**WRITTEN REQUEST:** Gather every line from the items below that contains the string "what".

**RECORDS FOR PROCESSING:**
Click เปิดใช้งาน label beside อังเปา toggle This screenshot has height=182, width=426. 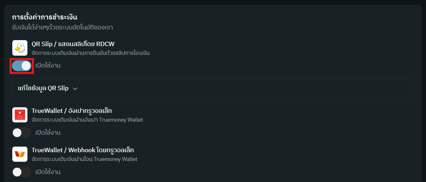pos(48,132)
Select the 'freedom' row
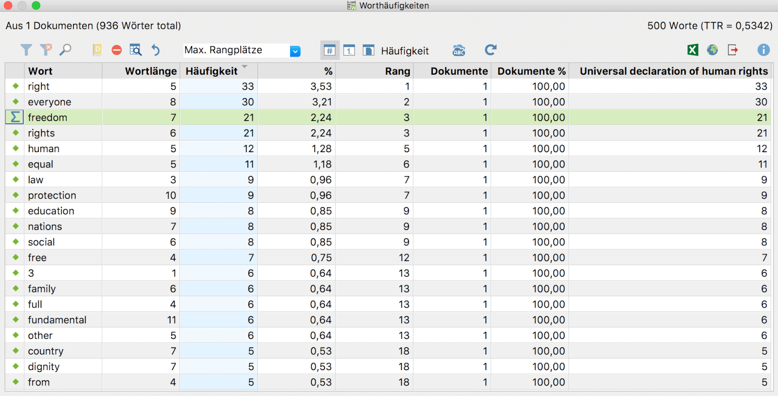This screenshot has width=778, height=396. pos(388,117)
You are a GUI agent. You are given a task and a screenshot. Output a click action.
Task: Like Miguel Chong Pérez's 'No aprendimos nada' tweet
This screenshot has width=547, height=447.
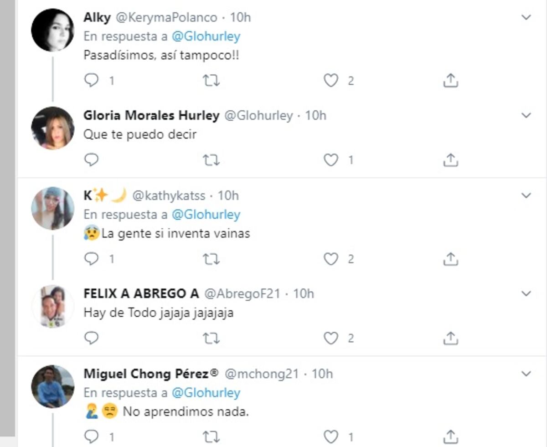(331, 437)
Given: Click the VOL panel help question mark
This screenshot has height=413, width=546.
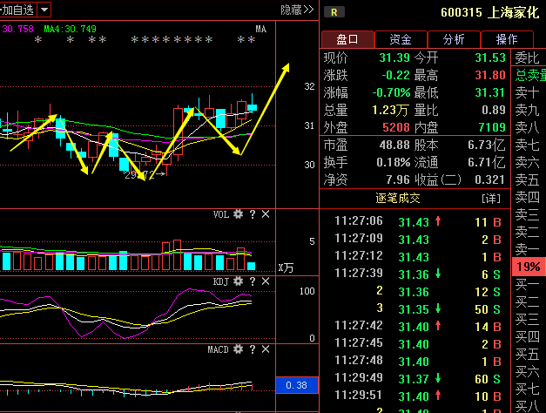Looking at the screenshot, I should [x=253, y=214].
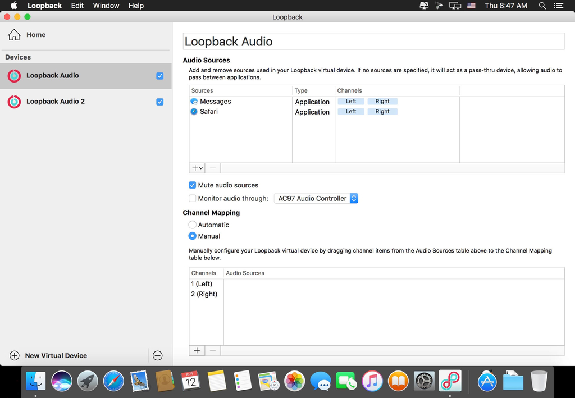Open Spotlight search in menu bar
Screen dimensions: 575x398
pos(542,6)
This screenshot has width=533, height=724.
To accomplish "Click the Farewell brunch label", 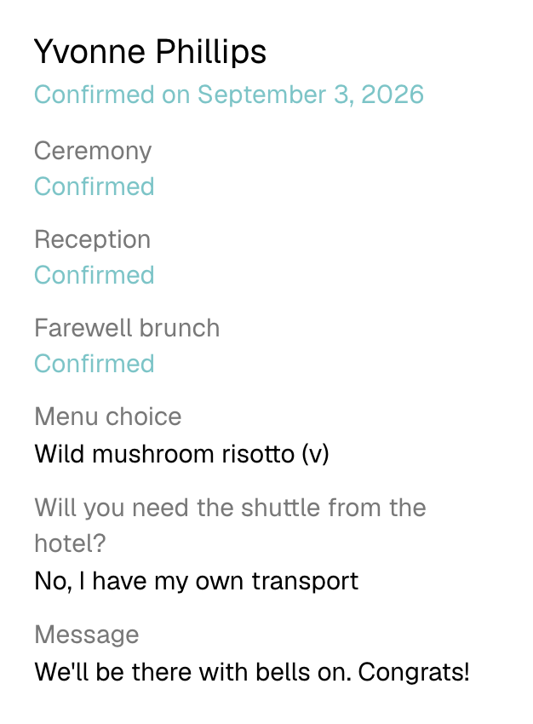I will point(127,328).
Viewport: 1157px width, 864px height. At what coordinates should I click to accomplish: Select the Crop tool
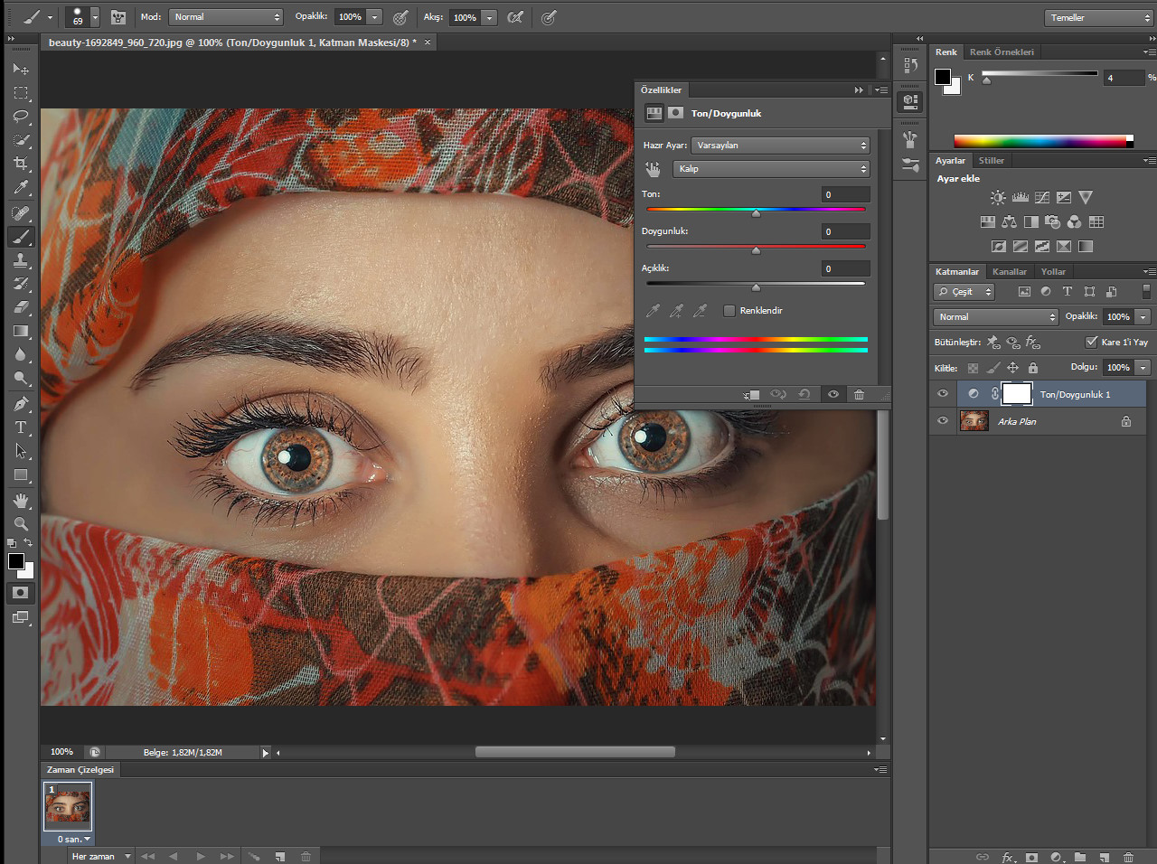pyautogui.click(x=21, y=164)
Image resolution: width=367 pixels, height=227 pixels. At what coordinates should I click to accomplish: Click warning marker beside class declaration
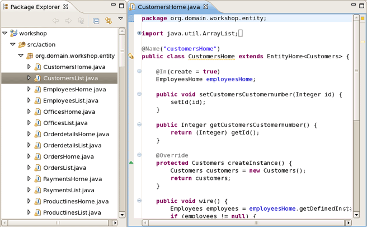[131, 57]
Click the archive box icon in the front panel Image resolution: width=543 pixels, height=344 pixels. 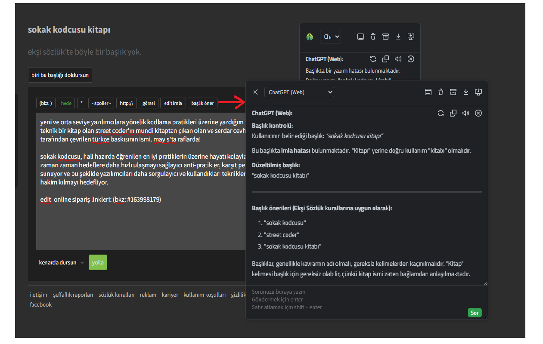(453, 92)
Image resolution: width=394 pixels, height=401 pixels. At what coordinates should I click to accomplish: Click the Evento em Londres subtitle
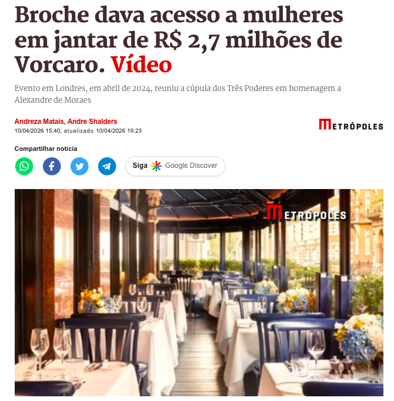178,94
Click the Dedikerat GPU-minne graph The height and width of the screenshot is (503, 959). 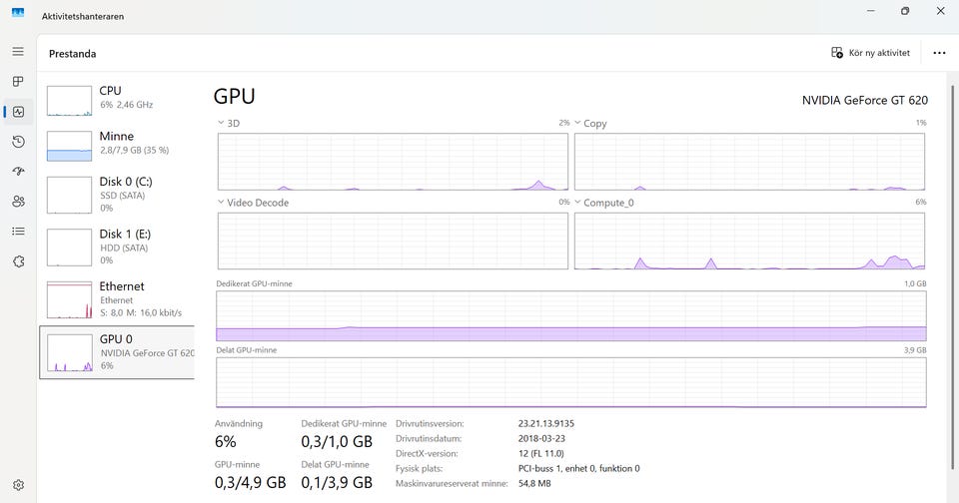(570, 316)
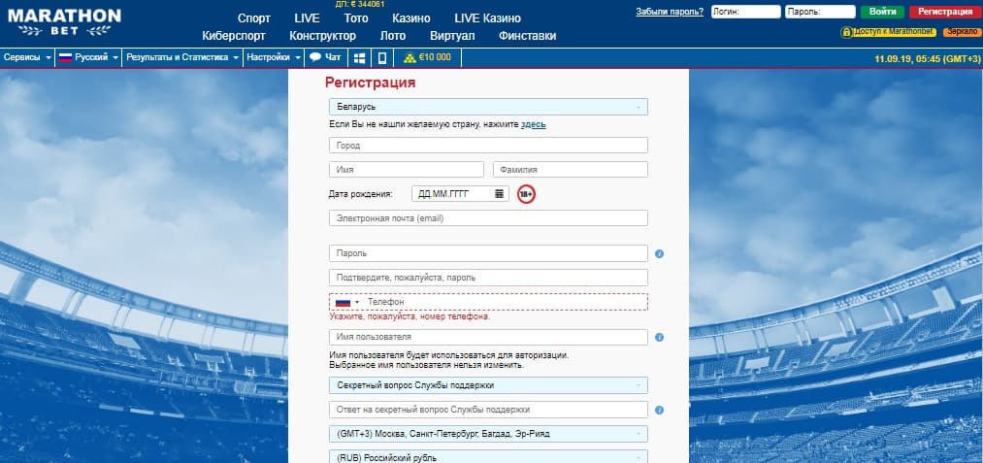Click the €10 000 jackpot icon
This screenshot has height=463, width=983.
tap(428, 57)
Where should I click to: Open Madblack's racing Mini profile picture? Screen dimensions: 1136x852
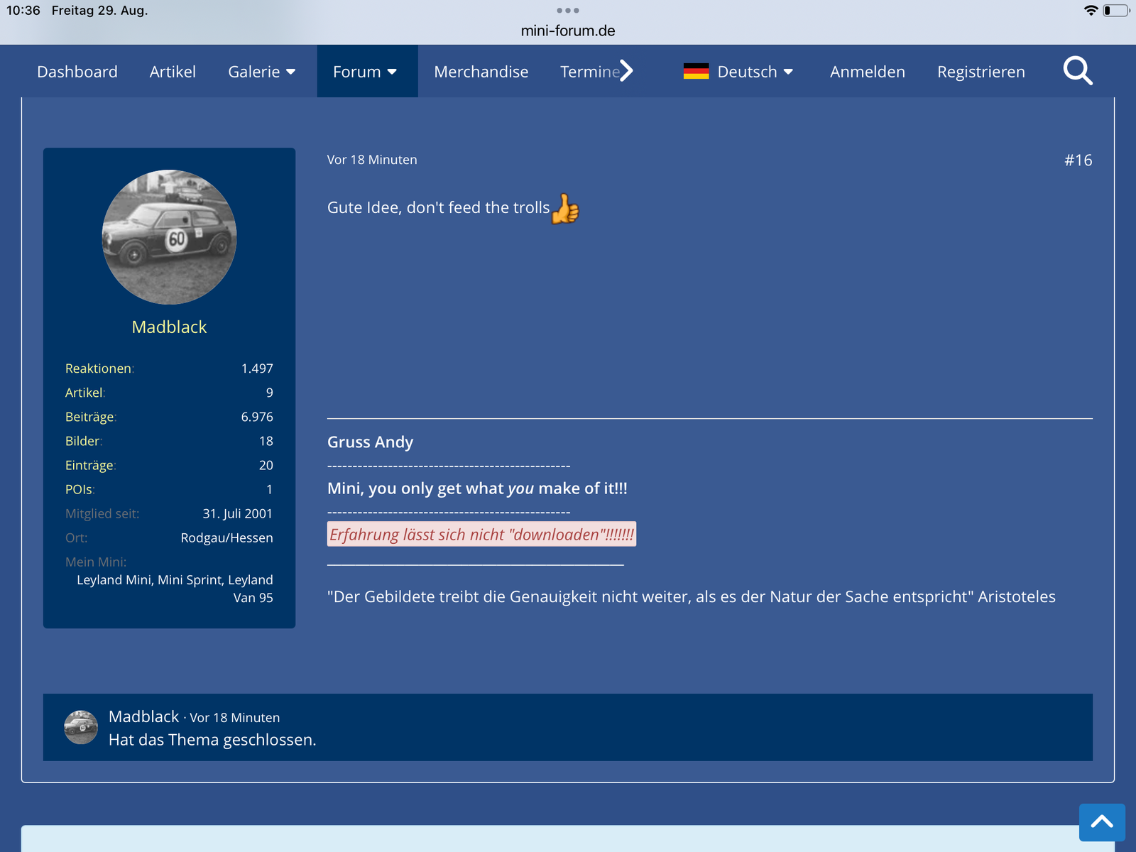coord(169,237)
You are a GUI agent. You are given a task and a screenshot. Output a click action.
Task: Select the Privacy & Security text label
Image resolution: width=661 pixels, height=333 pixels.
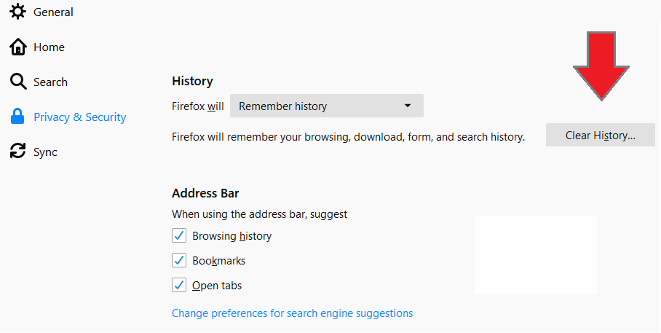tap(79, 117)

**RESULT OF THIS EXERCISE:**
Viewport: 1157px width, 864px height. At what coordinates should I click to accomplish: Select the Crop tool
Image resolution: width=367 pixels, height=227 pixels. At what coordinates should I click to accomplish: Click warning marker beside class declaration
Image resolution: width=394 pixels, height=401 pixels. At what coordinates should I click to accomplish: Click the Evento em Londres subtitle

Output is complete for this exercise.